Je cherchais à rencontrer le regard de Ruby pour qu'elle puisse m'aider. Tout ce qu'elle trouva à dire fut :
- Laisse tomber, l'avant-guerre semble la passionner en ce moment.
- Je fis alors la moue, ce qu'elle remarqua immédiatement, elle s'empressa d'ajouter :
- Viens avec moi, j'ai le cadeau dont je te parlais ce matin.

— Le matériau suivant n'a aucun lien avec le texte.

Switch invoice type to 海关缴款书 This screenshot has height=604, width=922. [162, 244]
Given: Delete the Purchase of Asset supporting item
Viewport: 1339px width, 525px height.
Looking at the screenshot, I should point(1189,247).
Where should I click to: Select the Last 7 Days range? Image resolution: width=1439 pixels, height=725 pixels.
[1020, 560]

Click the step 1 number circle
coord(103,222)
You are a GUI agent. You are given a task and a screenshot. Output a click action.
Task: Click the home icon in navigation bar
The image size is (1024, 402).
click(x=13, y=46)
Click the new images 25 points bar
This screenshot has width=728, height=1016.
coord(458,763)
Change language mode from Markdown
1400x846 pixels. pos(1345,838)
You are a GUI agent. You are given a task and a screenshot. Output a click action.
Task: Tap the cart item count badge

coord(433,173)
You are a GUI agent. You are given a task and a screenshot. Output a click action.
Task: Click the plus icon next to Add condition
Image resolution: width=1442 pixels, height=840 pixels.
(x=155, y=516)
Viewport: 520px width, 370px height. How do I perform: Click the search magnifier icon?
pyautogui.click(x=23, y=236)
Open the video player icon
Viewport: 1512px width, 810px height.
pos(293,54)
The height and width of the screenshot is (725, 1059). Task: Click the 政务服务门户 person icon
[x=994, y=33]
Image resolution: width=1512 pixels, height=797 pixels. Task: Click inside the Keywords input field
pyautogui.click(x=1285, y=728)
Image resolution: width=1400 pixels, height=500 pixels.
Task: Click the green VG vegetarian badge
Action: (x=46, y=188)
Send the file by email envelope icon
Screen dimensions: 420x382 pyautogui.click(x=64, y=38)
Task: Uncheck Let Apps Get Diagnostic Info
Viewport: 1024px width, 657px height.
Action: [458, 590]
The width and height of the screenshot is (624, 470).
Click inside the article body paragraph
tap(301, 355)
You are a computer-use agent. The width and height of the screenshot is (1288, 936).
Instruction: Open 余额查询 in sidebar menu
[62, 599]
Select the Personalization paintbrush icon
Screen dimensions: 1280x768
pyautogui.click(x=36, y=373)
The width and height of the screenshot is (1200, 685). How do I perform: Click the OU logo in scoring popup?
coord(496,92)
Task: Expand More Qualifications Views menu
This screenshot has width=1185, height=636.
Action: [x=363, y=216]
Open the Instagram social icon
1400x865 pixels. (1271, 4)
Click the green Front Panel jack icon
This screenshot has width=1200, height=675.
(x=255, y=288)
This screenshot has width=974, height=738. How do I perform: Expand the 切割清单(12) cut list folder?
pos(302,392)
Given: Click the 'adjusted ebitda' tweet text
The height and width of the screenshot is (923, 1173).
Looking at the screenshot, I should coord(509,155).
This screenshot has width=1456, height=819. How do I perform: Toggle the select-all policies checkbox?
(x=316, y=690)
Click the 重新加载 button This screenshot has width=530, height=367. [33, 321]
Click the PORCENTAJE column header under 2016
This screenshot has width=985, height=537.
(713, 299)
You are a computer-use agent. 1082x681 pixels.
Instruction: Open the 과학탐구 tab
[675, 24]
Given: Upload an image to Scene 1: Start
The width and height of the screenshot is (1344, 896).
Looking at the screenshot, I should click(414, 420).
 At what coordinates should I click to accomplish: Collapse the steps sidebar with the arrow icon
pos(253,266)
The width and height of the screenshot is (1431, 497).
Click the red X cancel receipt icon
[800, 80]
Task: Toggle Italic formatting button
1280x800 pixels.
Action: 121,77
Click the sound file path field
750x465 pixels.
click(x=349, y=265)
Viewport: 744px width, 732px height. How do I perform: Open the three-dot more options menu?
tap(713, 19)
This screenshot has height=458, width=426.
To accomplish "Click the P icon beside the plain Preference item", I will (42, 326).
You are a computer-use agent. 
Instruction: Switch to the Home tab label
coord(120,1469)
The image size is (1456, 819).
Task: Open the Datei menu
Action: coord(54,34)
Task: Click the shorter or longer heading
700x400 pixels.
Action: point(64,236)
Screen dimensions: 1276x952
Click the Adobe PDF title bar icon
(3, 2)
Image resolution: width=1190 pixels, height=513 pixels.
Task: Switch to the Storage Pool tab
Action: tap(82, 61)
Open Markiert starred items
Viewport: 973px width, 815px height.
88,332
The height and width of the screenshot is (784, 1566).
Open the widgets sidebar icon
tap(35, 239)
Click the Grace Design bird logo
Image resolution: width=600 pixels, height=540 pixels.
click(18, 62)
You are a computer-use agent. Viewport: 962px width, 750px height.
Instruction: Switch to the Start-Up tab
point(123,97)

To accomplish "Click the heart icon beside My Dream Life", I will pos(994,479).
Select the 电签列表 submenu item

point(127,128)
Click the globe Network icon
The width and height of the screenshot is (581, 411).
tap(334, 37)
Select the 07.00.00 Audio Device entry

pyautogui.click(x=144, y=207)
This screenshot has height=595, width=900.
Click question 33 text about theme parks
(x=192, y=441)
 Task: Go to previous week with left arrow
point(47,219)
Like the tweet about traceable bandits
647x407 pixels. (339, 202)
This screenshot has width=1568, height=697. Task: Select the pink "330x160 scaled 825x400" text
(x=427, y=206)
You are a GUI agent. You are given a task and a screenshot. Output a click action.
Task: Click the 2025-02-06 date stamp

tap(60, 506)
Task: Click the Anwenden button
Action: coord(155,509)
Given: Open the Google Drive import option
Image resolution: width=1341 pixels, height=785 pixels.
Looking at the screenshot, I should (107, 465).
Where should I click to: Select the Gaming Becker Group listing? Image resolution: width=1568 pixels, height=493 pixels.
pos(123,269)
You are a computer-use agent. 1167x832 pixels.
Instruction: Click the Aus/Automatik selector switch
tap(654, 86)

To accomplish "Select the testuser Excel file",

Je bondis hors du sofa et suivit Ruby qui était passée derrière un bureau à l'arrière. Il était dos à une fenêtre qui portait sur une bonne partie du bidonville. Pas vraiment idéal pour une cachette mais Rin n'avait peur de personne et sûrement pas d'un assaut d'autres clans. L'elfe sortit une enveloppe d'un des tiroirs et me la tendit. Je pris l'objet à deux mains puis l'ouvrit délicatement. Je découvris alors une carte de marqué utilisable dans la première zone et un pass pour le centre. Je ne pus m'empêcher de m'émerveiller devant ces deux objets. Ruby semblait contente de son coup, tandis que Rin nous observait de loin. Je me retournais vers Ruby :
- Ça veut dire que … commençais-je
- Oui, tu nous accompagnes jusque dans la première zone, m'assura Ruby en mettant sa main sur sa hanche, là-bas je pourrais t'apprendre les bases de l'assassinat comme tu me l'avais demandé.
- En gros bienvenue au Mugetsu, annonça Rin en se relevant de son fauteuil.